--- Extracted records Enclosed Below ---

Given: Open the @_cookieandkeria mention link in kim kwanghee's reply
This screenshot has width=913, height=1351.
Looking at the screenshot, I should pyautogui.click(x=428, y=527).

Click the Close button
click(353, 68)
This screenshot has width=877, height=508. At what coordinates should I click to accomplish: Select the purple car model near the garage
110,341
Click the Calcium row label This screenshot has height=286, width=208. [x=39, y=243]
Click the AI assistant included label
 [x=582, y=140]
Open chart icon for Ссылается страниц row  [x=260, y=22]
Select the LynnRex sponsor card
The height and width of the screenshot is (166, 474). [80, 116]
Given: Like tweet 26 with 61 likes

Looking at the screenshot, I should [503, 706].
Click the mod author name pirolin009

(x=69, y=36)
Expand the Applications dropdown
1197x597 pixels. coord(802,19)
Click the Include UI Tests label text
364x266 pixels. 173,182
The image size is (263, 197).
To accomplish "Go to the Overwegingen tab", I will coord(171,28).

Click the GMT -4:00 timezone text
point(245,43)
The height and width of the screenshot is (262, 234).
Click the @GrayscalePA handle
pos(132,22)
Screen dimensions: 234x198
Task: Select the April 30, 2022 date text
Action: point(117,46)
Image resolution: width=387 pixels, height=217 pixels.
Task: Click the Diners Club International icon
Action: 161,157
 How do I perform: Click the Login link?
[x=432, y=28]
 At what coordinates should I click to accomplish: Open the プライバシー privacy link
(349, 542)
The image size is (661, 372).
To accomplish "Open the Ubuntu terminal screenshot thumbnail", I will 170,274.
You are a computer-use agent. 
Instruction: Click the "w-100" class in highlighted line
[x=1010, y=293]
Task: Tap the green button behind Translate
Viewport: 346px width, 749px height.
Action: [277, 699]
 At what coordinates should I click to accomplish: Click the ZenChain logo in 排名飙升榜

--- End of Enclosed Extracted records ---

• About this exercise
Return every line of the preceding records in which the word "will" appears.

• Task solution
To accomplish "Go to the Overwegingen tab", I will coord(171,28).
To accomplish "Open the Ubuntu terminal screenshot thumbnail", I will 170,274.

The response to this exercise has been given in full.